### About this exercise
Please write out exactly the lines from the one with "Given: Expand the" through the end of the data below, both ends included, and omit any pictures.

### Saved data entries
_ _ _ _ _ _ _

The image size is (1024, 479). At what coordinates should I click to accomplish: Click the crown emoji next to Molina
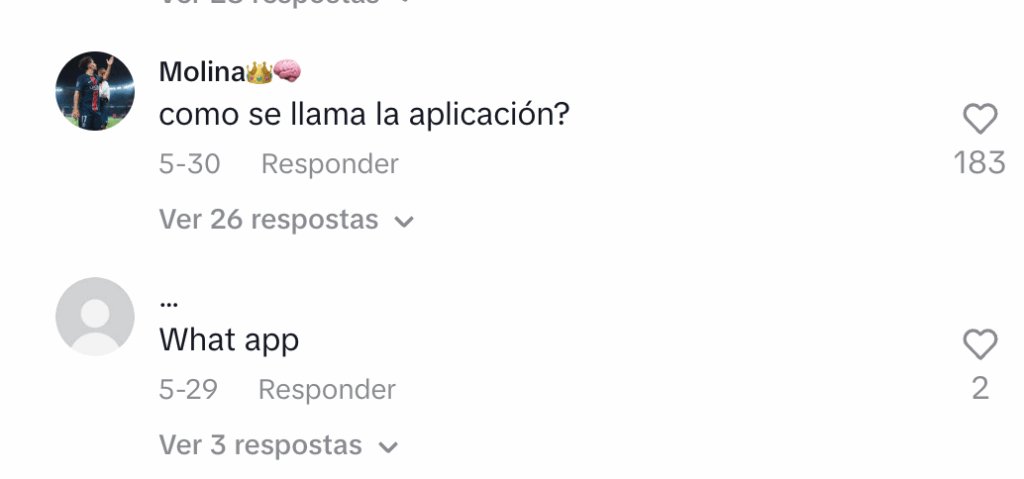coord(259,71)
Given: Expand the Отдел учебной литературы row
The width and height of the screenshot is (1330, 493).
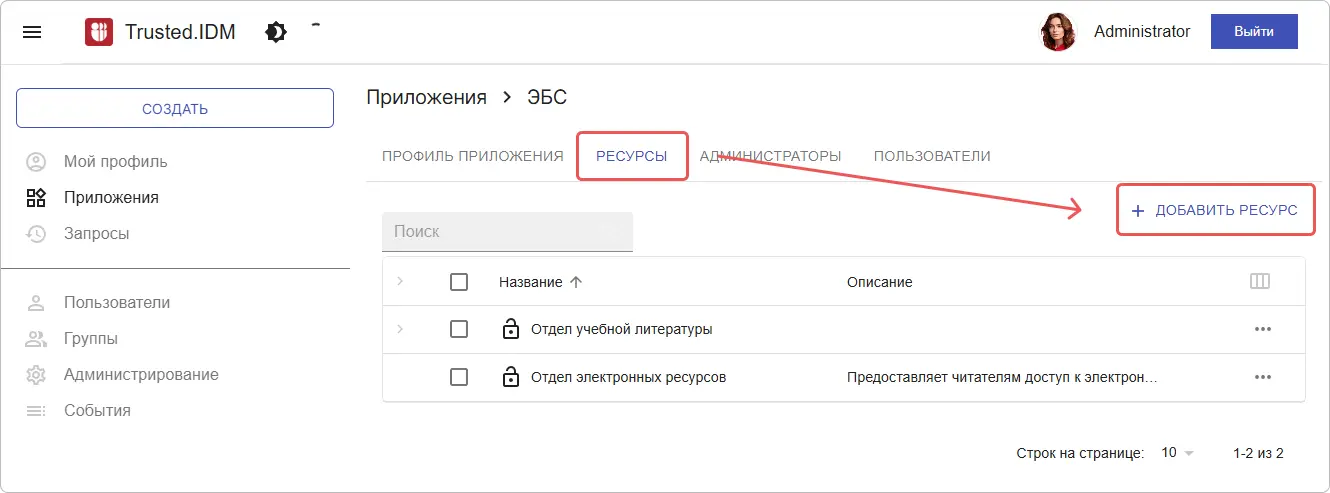Looking at the screenshot, I should [x=400, y=329].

_ _ _ _ _ _ _

### Solution to the problem
Given: Expand the Отдел учебной литературы row
The width and height of the screenshot is (1330, 493).
Looking at the screenshot, I should [x=400, y=329].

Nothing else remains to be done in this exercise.